Written request: Rewrite the rows below as a numbered list, leaving out any blank lines.

[Target pointing data]
************

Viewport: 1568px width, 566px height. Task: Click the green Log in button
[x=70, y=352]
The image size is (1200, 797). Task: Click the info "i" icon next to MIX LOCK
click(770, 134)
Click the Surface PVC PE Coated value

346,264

************

Output for this task:
1. Viewport: 1568px width, 566px height. Task: Click the green Log in button
2. [x=70, y=352]
3. The image size is (1200, 797). Task: Click the info "i" icon next to MIX LOCK
4. click(770, 134)
5. Click the Surface PVC PE Coated value
6. 346,264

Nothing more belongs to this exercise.